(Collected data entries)
*** Block opens ***
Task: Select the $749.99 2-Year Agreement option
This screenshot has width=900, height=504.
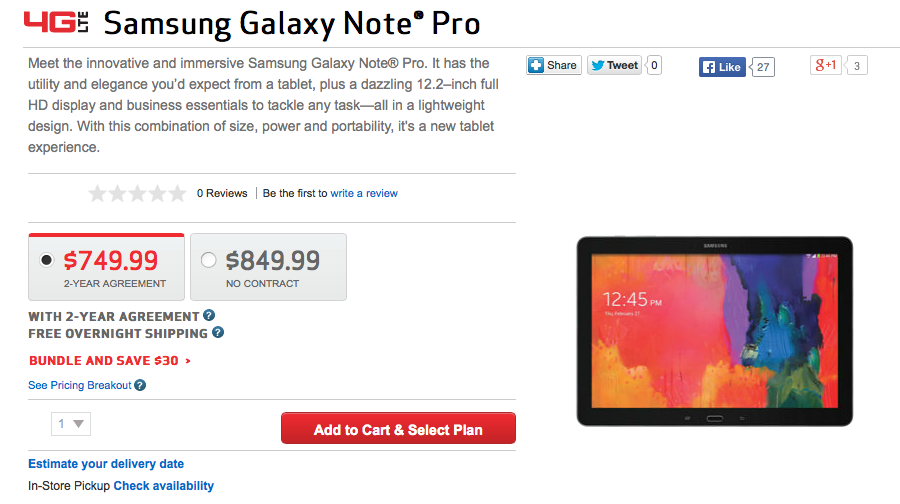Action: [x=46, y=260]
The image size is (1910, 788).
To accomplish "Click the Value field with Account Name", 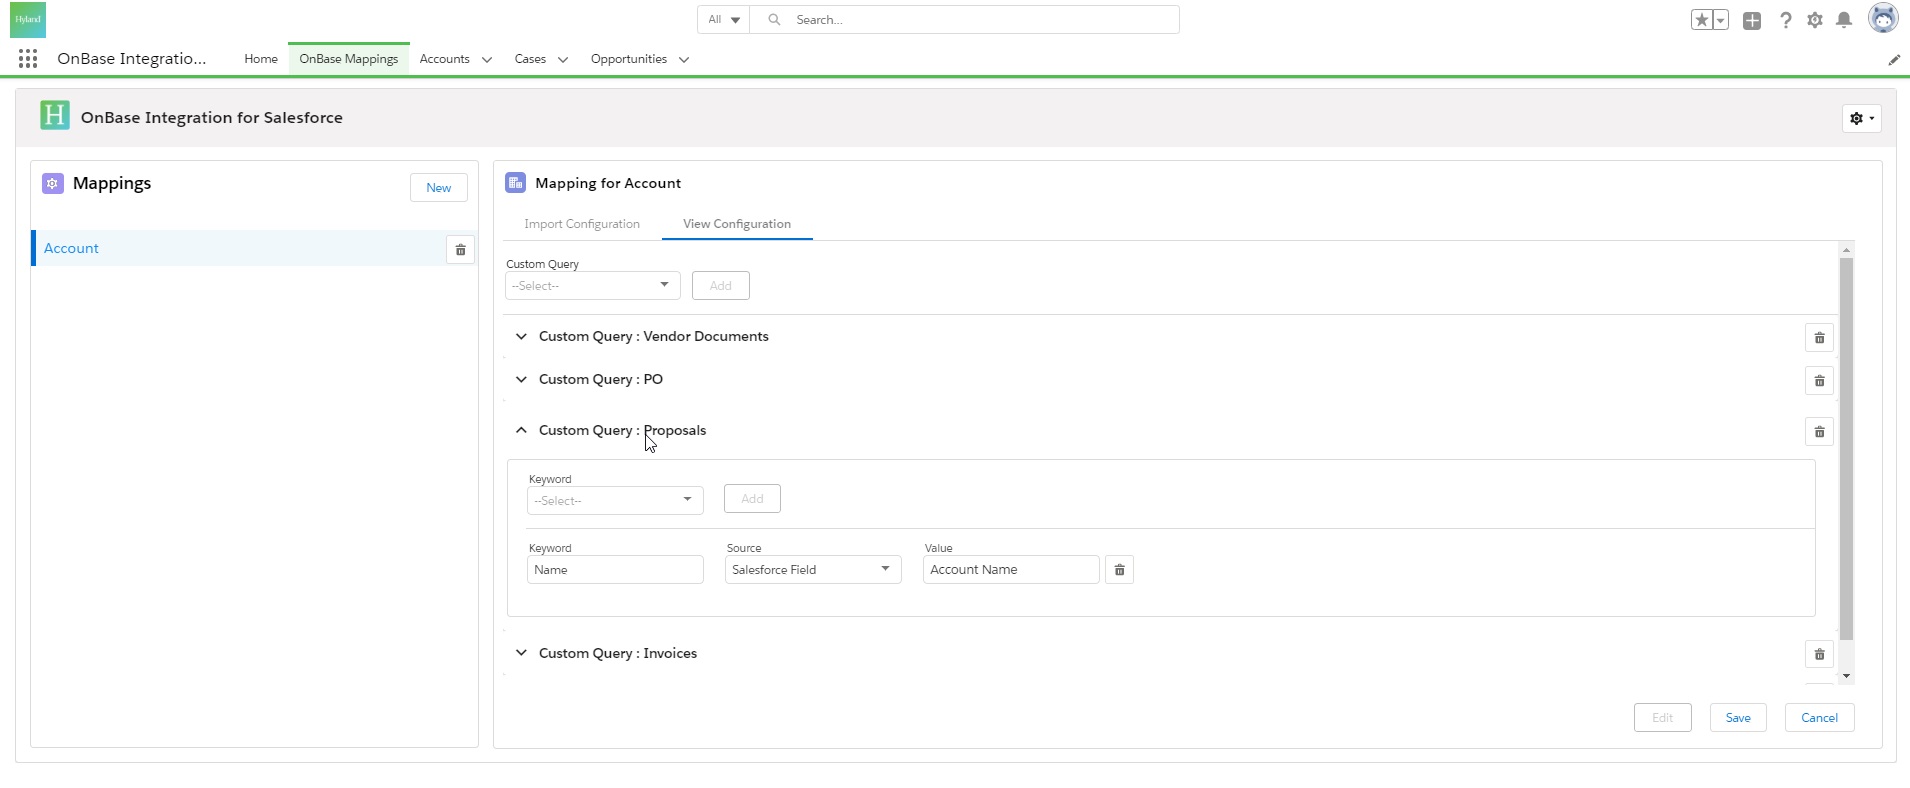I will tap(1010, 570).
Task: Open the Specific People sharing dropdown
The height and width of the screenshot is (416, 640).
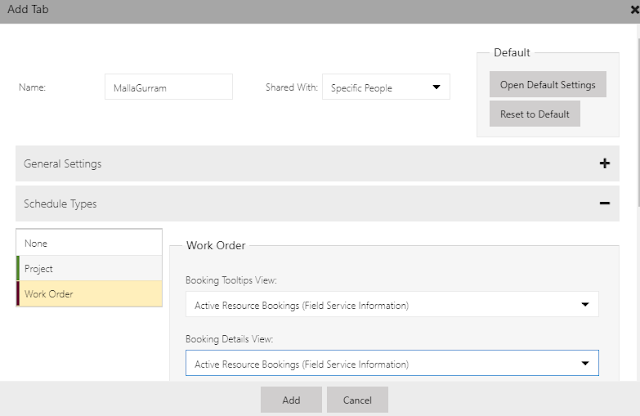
*** Block closes ***
▶ WORK REQUIRED: Every line with "Task" in it should be copied from the entries above.

▶ YOUR RESPONSE:
Task: Select the $749.99 2-Year Agreement option
Task: Open the Specific People sharing dropdown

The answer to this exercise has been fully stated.